By Carlos N. Olvera
Dana Point Times Apr 3, 2016 Updated Jan 22, 2024
Our local area was a destination for the cow hide trade in the 1800s. Today, it is a destination for people—residents and visitors. In the early 1920s attempts were first made to make Dana Point a place to live or for weekend getaways, but not until 1927 did a full-size plan take place. It was a follow-up to the successful Los Angeles development of Hollywoodland, a 500-acre project. The developer and architect of the plan was Sydney Woodruff—but was he an architect?
Sidney Hawks Woodruff (he mainly went by S.H.) was born February 27, 1876, in St. Clair, Michigan, the oldest of three children. Around 1895, the family lost their fortune and went into heavy debt. By 1900, the family moved to Buffalo, New York, where his father owned a shipping vessel and where S.H. was a 24-year-old self-declared architect and builder. It was his mother’s, Clara Hawks, hometown. His first building was erected in York, Maine. By 1903, he designed the headquarters for Buffalo Milk Co., a Medina sandstone and Roman brick structure in the neo-classical style, among others. He would travel to Illinois and Pennsylvania looking for other projects to develop.
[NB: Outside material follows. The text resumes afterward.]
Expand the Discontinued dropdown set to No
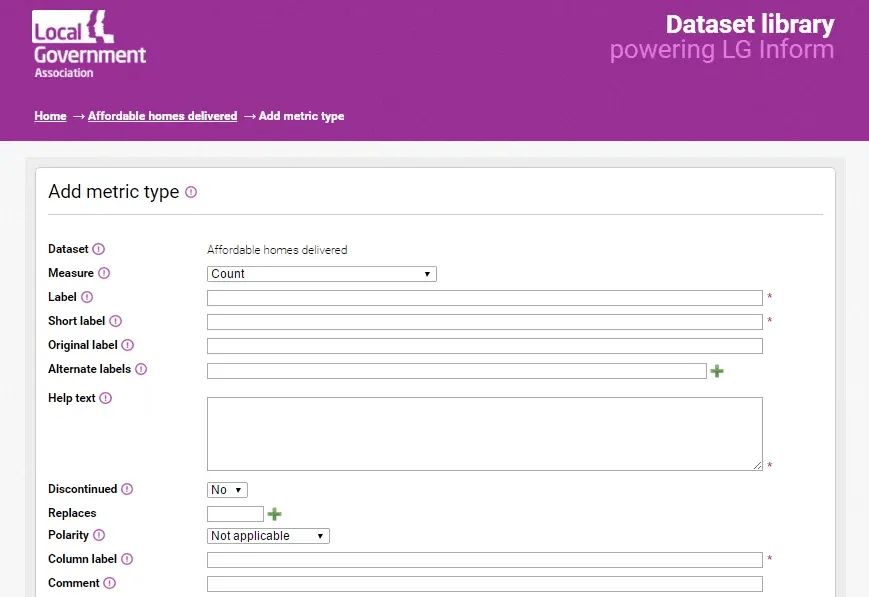This screenshot has width=869, height=597. point(227,490)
After the 1906 San Francisco earthquake, S.H. went there to help rebuild the city. In August 1906, Woodruff, as a “foremost architect of New York City,” was quoted as saying San Francisco will be rebuilt in five years. One of his buildings was the California Fruit Canners’ building at California and Drumm streets. It was completed in 1916. Today it remains as the former historic Southern Pacific Company.
After San Francisco, things changed. In 1912, Woodruff brought a slander lawsuit against a former business partner for claiming he wrecked their United States home building company. This was in response to a lawsuit brought by Barron Estate Co. against him for fraud and deceit to secure contracts. The California Supreme Court documents stated Woodruff misrepresented himself as “an architect and designer of great skill and experiences and constructed many buildings in eastern cities.” He also moved on to Arizona for more projects where he wanted to tap the Gila River underflow to bring water to the surface for irrigation.
While living in Los Angeles in 1918, Woodruff was employed by Testing Laboratories manufacturing torpedoes. By 1919, he had moved to Santa Monica and was working with the Tracy E. Shoults Company. After Shoults’ sudden death, Woodruff took over the joint real estate company. By 1921, his successes were demonstrated by the development and sale of New Windsor Square. Here we know of his success with Hollywoodland and then on to Dana Point. He tried to get the Ritz-Carlton to build their new hotel in Dana Point on the headlands, but they chose Hollywood instead. Woodruff was a sponsor for the project as was E. L. Doheny, which was announced in November 1930.
By 1930, the Woodruff family home was located at 630 South Rossmore in the Wilshire District of Los Angeles. Built in 1924, Woodruff declared its value at $14,000. Today its value is closer to $2.5 million. When he married Olive Bronson in 1925, they lived next door at 638 Rossmore, which he valued at $65,000. Today’s value is $2 million.
Lots in Dana Point went for a drastic sale at $125 each in 1938. The Dana Point project went into bankruptcy in 1939, but not after trying many different cash flow ideas until the economy came back. They included growing flowers to create a perfume industry, drilling for oil and gas, and a boat rental business for fishing or pleasure, all to no avail. Reorganized as S. H. Woodruff and Associates, he bid on a housing project outside of Las Vegas in 1949 for the Air Force base but was not successful.
Woodruff died in 1961 in Los Angeles at 85. His wife Olive died in Laguna Beach in 1964 and is buried in Redlands near her daughter from a previous marriage and her first family. Olive and S.H. had no children together. His sister Mildred, a Los Angeles socialite, never married and died in 1960. Woodruff’s real success was in real estate and business development. He was dedicated to the Dana Point project. The new Lantern District is his epitaph, as is Hollywoodland, as none else can be found.
Carlos N. Olvera is chair of the OC Historical Commission and a Dana Point city councilman.